An important component of the process today is that now we have the internet and everybody on the Internet talks.For example, real estate crowdfunding investors talk about their investments, and if these are not performing, they warn everybody else. News travels fast online, and people talk when they are unhappy.

From a regulatory perspective, what makes this challenge is that you have got a lot of unsophisticated investors looking at a very sophisticated and complex industry - real estate. Then you are adding the tech layer to it. You may have a great platform with fantastic deals, but if the platform fails, that is another layer of risk that you never had before in real estate.

Real Estate Democratized

An emerging trend is the democratization of real estate crowdfunding platforms, so instead of large, venture capital-backed platforms, we are seeing the rise of tiny real estate companies putting out their own platforms. They are not raising money for other people, but are offering investment options on their existing websites. When someone clicks on this, they are taken to a white label site that has already been built, meaning that the cost of technology to build a platform has decreased. That means that real estate developers are now able to move from getting support from their immediate contacts to involving the local community.

Bootstrap Legal

Amy remains focused on economic justice and efficiency. With the cost of legal counsel so high, any wanting to do a small deal meant that hiring an attorney did not make sense for them.  Instead, they were downloading random legal documents from Google and trying to draft something useable themselves, which got them into trouble.  So much of the USA is powered by small businesses, and they employ a lot of people. And yet there is an injustice when they try to raise capital. They cannot afford to pay for help and when they do it themselves they can structure things incorrectly, which does lasting damage to their business. There are actual cases where start-ups have inadvertently giving away 80% of their company.

Indeed, there is a lot of inefficiency in how law is practiced, and injustice because legal services are priced too high. If we can integrate technology into law, we can bring down the transactional cost of a lot of legal services so more people can afford them, and then grow their businesses and employ people.

Lowering Costs, Speeding Transactions

Starting in the real estate sector, BootStrap Legal is creating software that willautomate highly complex legal documents that people need in order to raise capital. These are the legal documents you need for a real estate syndication, real estate private equity fund or a real estate crowdfunding deal. Traditionally, this would have cost anywhere from $10,000 to $25,000, but with Bootstrap Legal the cost is significantly less.

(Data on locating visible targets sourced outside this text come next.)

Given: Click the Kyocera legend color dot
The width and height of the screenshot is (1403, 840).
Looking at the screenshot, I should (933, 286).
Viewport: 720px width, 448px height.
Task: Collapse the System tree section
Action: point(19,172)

Amy is not only lowering the cost, but is also speeding up the transaction. If you go to an attorney, you would usually wait two to four weeks for the first draft of your documents, but at Bootstrap they are turning them around in 48 hours. This can give real estate investors more time to raise money.

The process Amy is employing at Bootstrap originally was intended to integrate AI (artificial intelligence), but she has found other creative ways to get to where she wants to be.  Amy likes to think of it as 'AI-Lite.'  There are a lot of rules and it is an expert system, but the idea is that the user goes in, and answers an adaptive questionnaire. The system asks what type of regulation they are trying to use and who they are raising capital from and the type of real estate.  Typical clients are real estate syndicators, investors or sponsors - basically anyone who is trying to raise capital for a real estate project.

Legal Counsel for All

Although Bootstrap has started off with real estate, she has her sights set higher. Amy is primarily focused on changing the user experience around how they interact with legal services which currently centers a lot around the attorney.  If it could be centered around the client, everyone would be happier. In particular, moving away from the billable hours system would be better for all. You can make things more efficient by decreasing transactional costs, and clients would be happier. In this way, and through Bootstrap legal, Amy wants to have an impact on creating more jobs and leveling the playing field for all.